Above Photo: From CreativeResistance.org.
Note: Students walked out in support of the faculty. RT reports that in response to substitutes hired that “Many students said classes that began last Wednesday were disorganized, that teachers were handing out syllabi but cutting classes short, and not teaching.‘We’re aren’t planning to go back to class at all until our professors are back,” Sharda Mohammed, a sophomore studying philosophy, told Gothamist. “I walked into my English class and the guy gave us a syllabus and told us we could leave. He couldn’t even pronounce the names of the books.’”
Thank you to our colleagues at the American Association of University Professors for their statement on our behalf.
September 6, 2016
Statement on LIU Brooklyn Lockout
Over the Labor Day weekend, the administration of Long Island University (LIU) announced an unprecedented lockout of all 400 members of its Brooklyn campus faculty union (the Long Island University Faculty Federation) in the midst of ongoing contract negotiations and in the absence of a strike, apparently in order to coerce faculty members into accepting the administration’s last offer. As of September 3, LIU Brooklyn faculty members were deprived, not only of their professional duties, but of their salaries, benefits, and access to their university e-mail accounts.
The American Association of University Professors deplores this action and supports the right of the LIU Brooklyn faculty to collectively bargain in good faith with its administration.

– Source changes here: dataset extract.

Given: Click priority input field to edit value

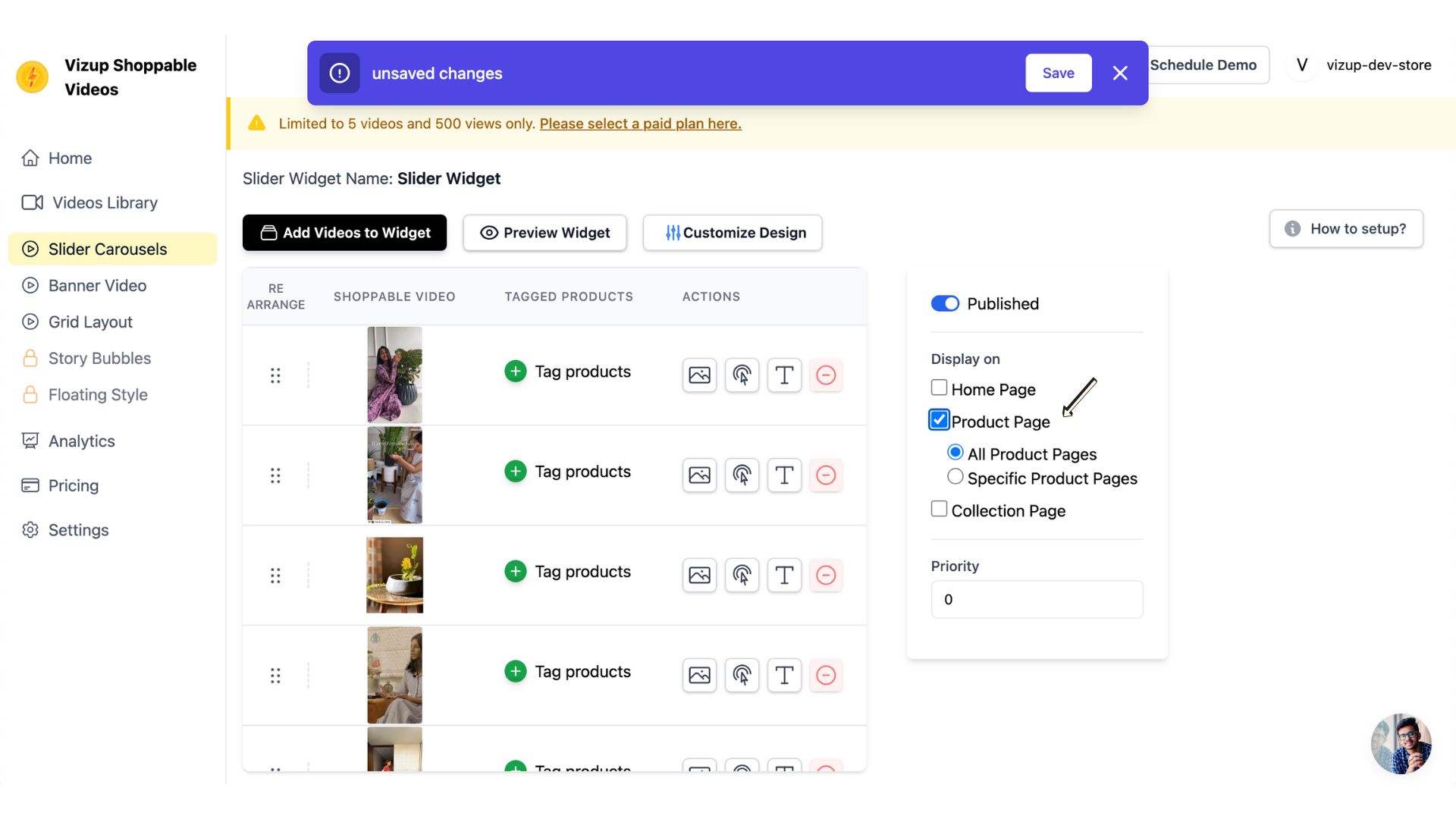Looking at the screenshot, I should click(1037, 599).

As our Statement on Collective Bargaining asserts, “The principle of shared authority and responsibility requires a process of discussion, persuasion, and accommodation within a climate of mutual concern and trust. Where that process and climate exist, there should be no need for any party to resort to devices of economic pressure such as strikes, lockouts, or unilateral changes in terms and conditions of employment by faculty or academic management.”

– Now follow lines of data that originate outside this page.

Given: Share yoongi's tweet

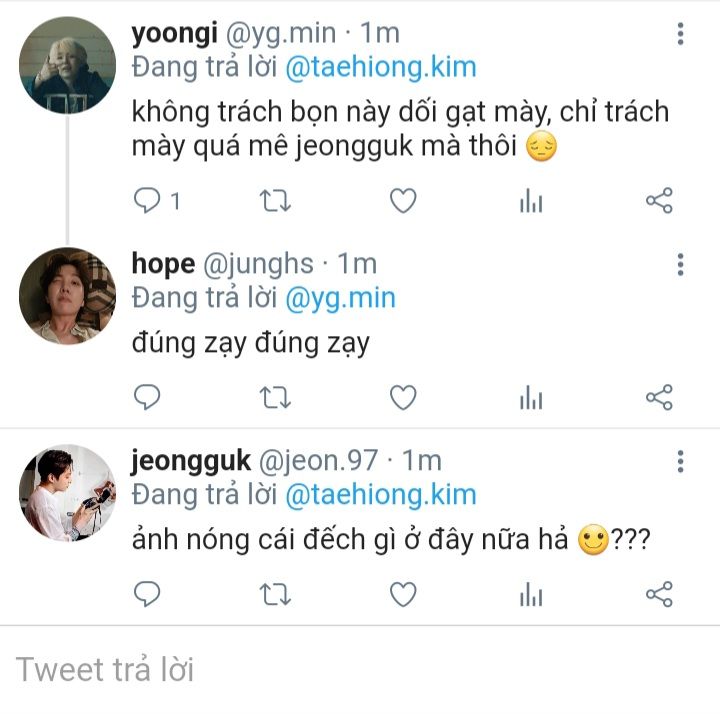Looking at the screenshot, I should [659, 201].
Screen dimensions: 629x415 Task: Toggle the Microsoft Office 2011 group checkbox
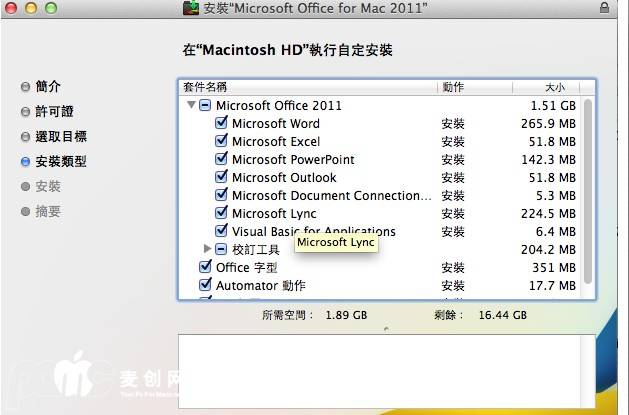206,106
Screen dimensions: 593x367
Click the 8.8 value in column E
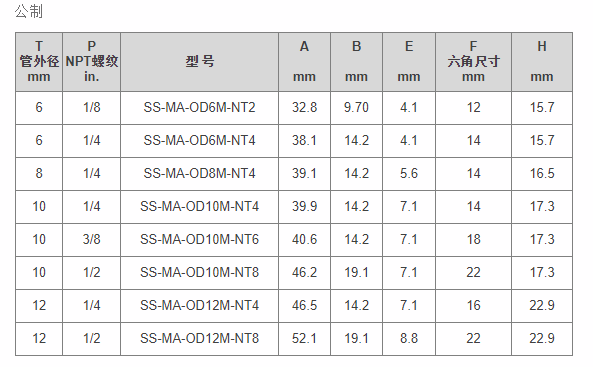pos(409,338)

On September 4, the LIU faculty senate wrote the board of trustees to denounce “the hostile and destructive action taken against all professors at the Brooklyn campus.” The senate’s letter also protests past administrative actions that it said contravened “the idea of shared governance.” By denying LIU Brooklyn faculty members access to their e-mail accounts and to the university’s website, the letter further states, the lockout has made the faculty senate unable to function, as half its members are affected.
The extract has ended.